Professors and business officials from around the country gathered on campus Friday to discuss the Sarbanes-Oxley Act, the law that changed the way corporations disclose their finances to the federal government.

A symposium titled "In the Wake of Corporate Reform: One Year in the Life of Sarbanes-Oxley - A Critical Review" examined the act but also focused on problems it has caused. The act was passed in July 2002 after the Enron and WorldCom scandals.

Enron, a company that markets energy, filed for bankruptcy in December 2001 with $62.8 billion in assets. WorldCom, a phone service company, filed for bankruptcy in July 2002 with $107 billion in assets. It was the largest bankruptcy in the nation's history.

A group of 13 businessmen and professors met in the Eppley Center, each presenting their opinions about the effectiveness of the law to an audience of about 100.

Hugh Makens, a partner of law firm Warner and Norcross & Judd, spoke about the law's impact as being revolutionary in a market that's been dishonest.

"Effectively, the market system for the last few years has been somewhat a fraud," Makens said. "'Big Brother' has arrived on the scene and we are going to tell you how to do things."

The law was developed to protect investors by improving the accuracy and reliability of corporate financial disclosure through security laws. In addition to businesses, the laws also affect lawyers and accountants and contain separate sections directed at each.

University of Illinois Professor Larry Ribstein spoke about a portion of the law devoted to the professional responsibilities of lawyers. The law requires attorneys to report evidence of fraud to the government.

Because of their close involvement in the disclosure process, Ribstein said lawyers and accountants were partially to blame in the Enron and WorldCom scandals.

"Lawyers cannot be left to govern themselves," he said.

Makens said Sarbanes-Oxley is a complex law that is running into trouble with interpretation of the wording and meaning behind it. He said the essence of the law is supervision, but it's how the supervision should be implemented that's causing confusion.

"The making of laws is compared to the making of sausage; you don't want to see either one made," Makens said.

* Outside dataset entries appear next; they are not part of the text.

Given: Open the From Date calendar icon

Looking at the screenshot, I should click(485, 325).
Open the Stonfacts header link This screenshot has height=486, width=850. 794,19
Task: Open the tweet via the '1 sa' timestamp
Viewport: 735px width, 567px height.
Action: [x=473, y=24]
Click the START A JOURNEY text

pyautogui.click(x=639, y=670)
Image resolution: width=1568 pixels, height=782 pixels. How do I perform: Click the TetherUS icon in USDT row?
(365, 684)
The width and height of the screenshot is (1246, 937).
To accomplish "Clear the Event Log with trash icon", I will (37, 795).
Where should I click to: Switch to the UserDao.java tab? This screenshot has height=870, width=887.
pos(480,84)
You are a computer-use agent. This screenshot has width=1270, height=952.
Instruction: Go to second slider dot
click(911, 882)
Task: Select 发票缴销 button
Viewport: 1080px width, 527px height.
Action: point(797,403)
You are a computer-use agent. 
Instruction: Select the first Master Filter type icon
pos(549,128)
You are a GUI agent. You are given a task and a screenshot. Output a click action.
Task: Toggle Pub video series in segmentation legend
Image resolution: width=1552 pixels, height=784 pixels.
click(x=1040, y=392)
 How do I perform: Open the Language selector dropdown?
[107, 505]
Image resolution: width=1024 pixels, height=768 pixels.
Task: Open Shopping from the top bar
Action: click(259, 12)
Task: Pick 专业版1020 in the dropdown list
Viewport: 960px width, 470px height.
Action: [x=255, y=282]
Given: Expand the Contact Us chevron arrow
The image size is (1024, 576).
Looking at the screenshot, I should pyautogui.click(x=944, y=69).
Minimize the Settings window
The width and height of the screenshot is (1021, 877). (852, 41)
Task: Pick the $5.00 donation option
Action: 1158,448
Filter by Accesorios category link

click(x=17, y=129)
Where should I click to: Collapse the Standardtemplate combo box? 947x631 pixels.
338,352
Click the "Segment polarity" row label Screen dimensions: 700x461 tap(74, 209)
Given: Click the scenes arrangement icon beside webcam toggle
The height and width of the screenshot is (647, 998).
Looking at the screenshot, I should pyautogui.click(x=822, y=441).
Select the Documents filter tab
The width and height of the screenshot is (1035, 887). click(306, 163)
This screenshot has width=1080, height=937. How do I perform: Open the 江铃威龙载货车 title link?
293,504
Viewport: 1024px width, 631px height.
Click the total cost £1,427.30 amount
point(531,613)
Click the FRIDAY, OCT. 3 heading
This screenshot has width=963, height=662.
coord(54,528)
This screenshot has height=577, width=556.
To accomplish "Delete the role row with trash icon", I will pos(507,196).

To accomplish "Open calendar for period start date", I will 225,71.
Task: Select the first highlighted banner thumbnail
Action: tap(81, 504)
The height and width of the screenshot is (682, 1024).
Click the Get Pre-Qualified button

The information corporations must disclose to the government is not easy to read from the act, Makens said. Corporations fall under a category Makens calls the "KISS," or "Keep it simple, stupid," principle when disclosing their finances.

Makens said corporations such as Enron were able to hide a large amount of debt and liability by being vague in their language in reports to the government.

University of Buffalo Professor David Westbrook said there was a need for more guidelines to help sort through the interpretations of the law.

"Securities laws are efforts to stop future crises," he said. "We need faith in clear language on what must be disclosed."